======== SUPPLIED DATA ========

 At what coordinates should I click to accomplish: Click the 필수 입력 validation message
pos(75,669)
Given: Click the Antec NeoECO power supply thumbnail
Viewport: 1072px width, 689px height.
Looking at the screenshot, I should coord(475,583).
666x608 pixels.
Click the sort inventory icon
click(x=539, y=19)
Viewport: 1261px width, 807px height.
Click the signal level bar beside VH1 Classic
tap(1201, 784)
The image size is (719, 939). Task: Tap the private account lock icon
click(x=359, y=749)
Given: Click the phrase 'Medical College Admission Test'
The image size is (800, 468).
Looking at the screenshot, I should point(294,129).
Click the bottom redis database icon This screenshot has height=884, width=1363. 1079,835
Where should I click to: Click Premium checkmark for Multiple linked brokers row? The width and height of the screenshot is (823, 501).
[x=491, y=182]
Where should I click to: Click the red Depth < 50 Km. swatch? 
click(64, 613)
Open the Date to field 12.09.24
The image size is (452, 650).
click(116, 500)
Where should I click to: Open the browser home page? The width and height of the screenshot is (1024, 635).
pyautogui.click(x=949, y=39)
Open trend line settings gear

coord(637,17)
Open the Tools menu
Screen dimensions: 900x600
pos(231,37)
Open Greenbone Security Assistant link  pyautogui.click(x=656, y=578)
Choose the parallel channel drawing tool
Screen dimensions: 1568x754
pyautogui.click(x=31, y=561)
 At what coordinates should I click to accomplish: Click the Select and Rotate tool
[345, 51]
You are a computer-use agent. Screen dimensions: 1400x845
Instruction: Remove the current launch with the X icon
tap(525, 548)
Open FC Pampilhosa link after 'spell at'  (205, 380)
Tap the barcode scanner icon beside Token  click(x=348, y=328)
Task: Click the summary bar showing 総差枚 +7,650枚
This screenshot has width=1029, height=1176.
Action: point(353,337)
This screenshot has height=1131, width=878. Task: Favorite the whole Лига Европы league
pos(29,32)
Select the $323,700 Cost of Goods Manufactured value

========

Set down, word for word, the line that contains "The image size is (800, 468)." and all lines after it up to the end of the listing.

The image size is (800, 468).
Looking at the screenshot, I should point(294,129).
Click the bottom redis database icon This screenshot has height=884, width=1363. 1079,835
Where should I click to: Click Premium checkmark for Multiple linked brokers row? The width and height of the screenshot is (823, 501).
[x=491, y=182]
Where should I click to: Click the red Depth < 50 Km. swatch? 
click(64, 613)
Open the Date to field 12.09.24
The image size is (452, 650).
click(116, 500)
Where should I click to: Open the browser home page? The width and height of the screenshot is (1024, 635).
pyautogui.click(x=949, y=39)
Open trend line settings gear

coord(637,17)
Open the Tools menu
Screen dimensions: 900x600
pos(231,37)
Open Greenbone Security Assistant link  pyautogui.click(x=656, y=578)
Choose the parallel channel drawing tool
Screen dimensions: 1568x754
pyautogui.click(x=31, y=561)
 At what coordinates should I click to accomplish: Click the Select and Rotate tool
[345, 51]
You are a computer-use agent. Screen dimensions: 1400x845
Instruction: Remove the current launch with the X icon
tap(525, 548)
Open FC Pampilhosa link after 'spell at'  (205, 380)
Tap the barcode scanner icon beside Token  click(x=348, y=328)
Task: Click the summary bar showing 総差枚 +7,650枚
This screenshot has width=1029, height=1176.
Action: point(353,337)
This screenshot has height=1131, width=878. Task: Favorite the whole Лига Европы league
pos(29,32)
Select the $323,700 Cost of Goods Manufactured value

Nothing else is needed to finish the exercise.